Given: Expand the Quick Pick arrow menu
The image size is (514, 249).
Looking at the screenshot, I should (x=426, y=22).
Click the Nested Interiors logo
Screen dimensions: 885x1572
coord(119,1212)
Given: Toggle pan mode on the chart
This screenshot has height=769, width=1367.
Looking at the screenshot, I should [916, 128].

####

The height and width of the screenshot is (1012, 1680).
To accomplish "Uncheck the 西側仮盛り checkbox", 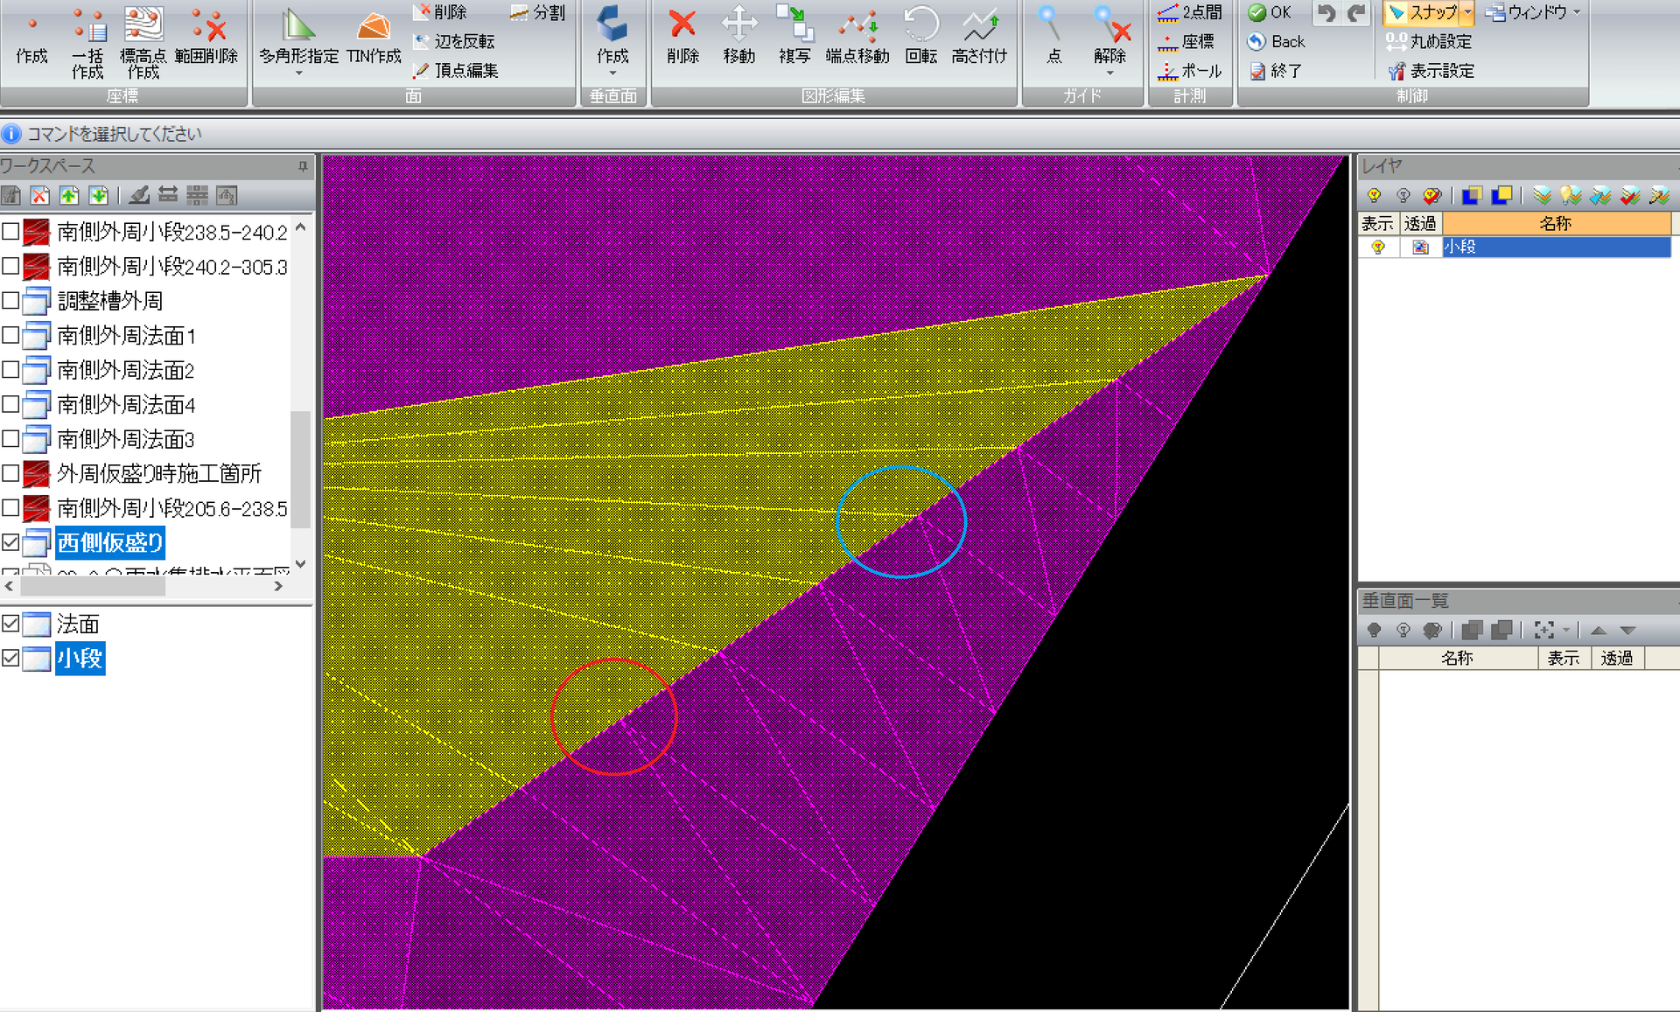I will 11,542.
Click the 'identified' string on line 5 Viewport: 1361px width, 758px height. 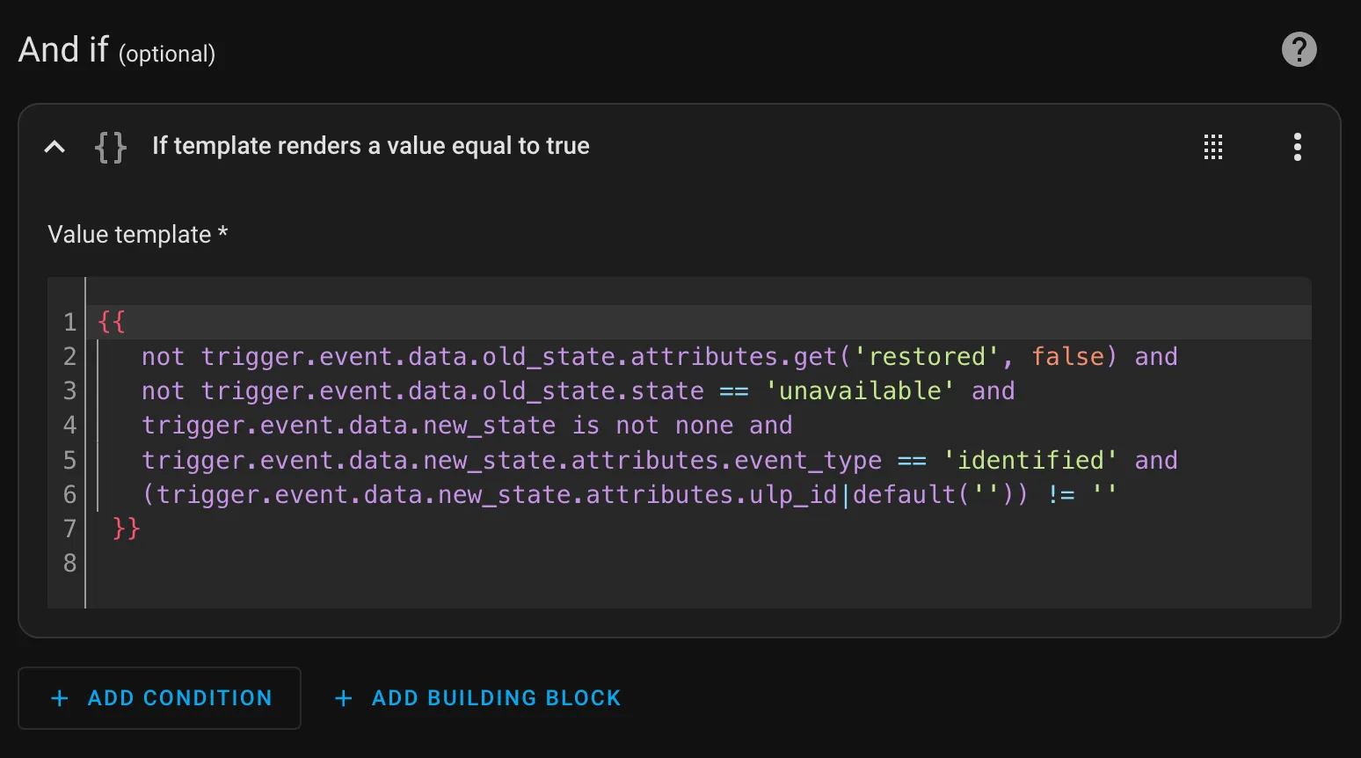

####

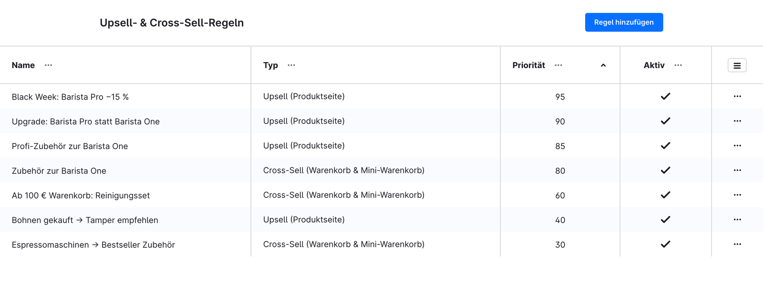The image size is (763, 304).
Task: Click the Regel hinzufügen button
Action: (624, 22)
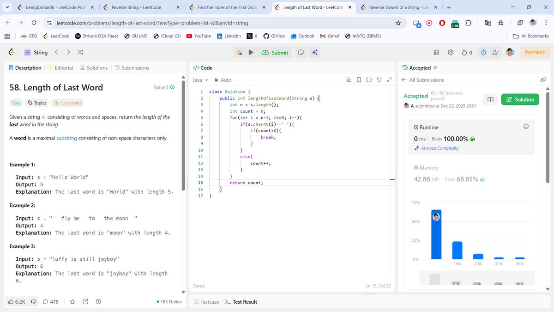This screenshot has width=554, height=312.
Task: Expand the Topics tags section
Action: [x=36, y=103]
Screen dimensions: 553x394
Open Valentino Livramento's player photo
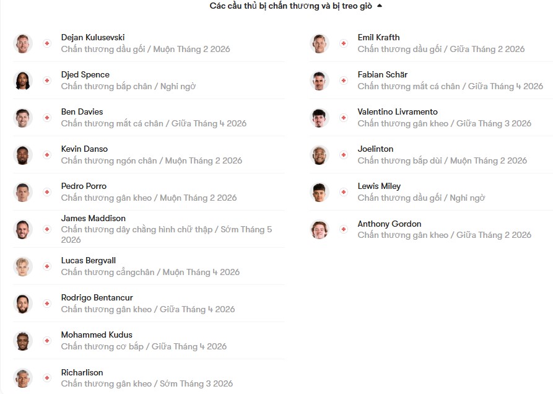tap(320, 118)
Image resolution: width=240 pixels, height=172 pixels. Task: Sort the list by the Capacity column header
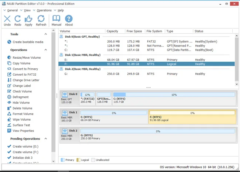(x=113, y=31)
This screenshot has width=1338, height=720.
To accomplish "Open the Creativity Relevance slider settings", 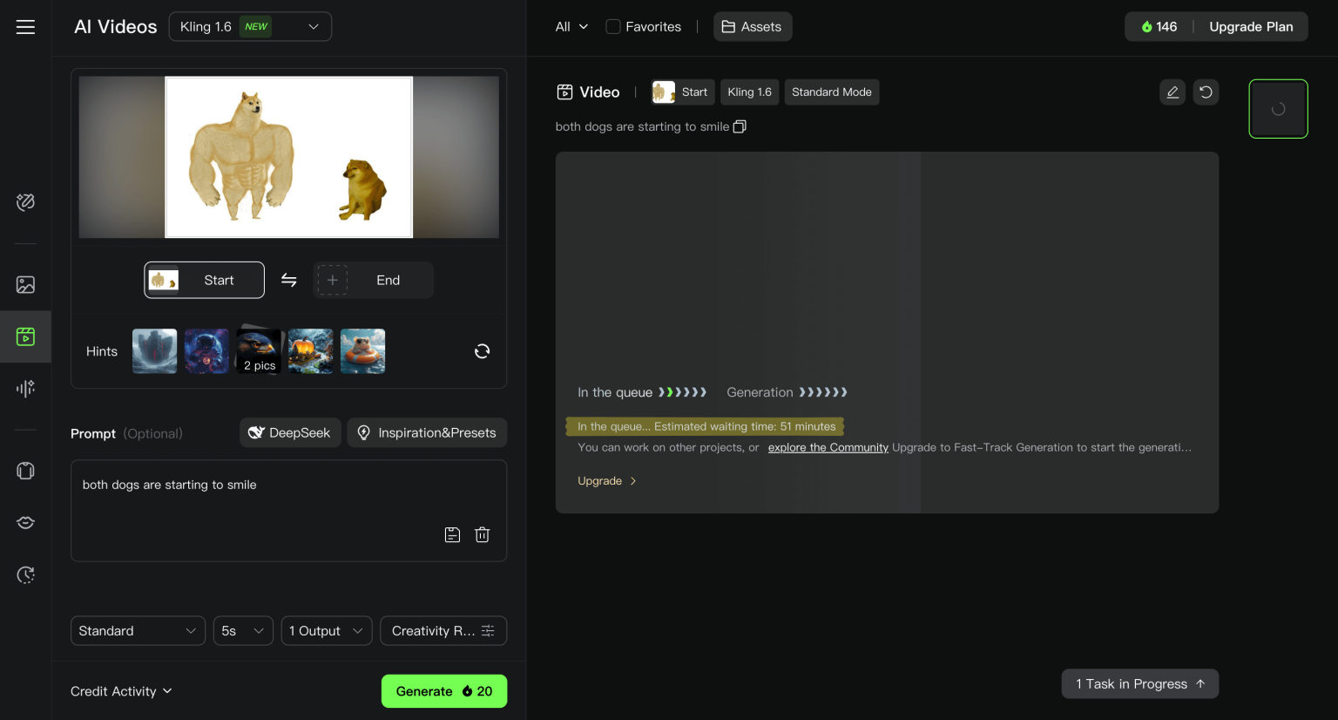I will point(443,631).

####

- **Work order**:
Transcribe the records above from the line holding "Given: Expand the Quick Pick arrow menu" down to the line holding "Given: Toggle pan mode on the chart", inclusive, without adding anything.

- **Exercise response**:
Given: Expand the Quick Pick arrow menu
The image size is (514, 249).
Looking at the screenshot, I should (x=426, y=22).
Click the Nested Interiors logo
Screen dimensions: 885x1572
coord(119,1212)
Given: Toggle pan mode on the chart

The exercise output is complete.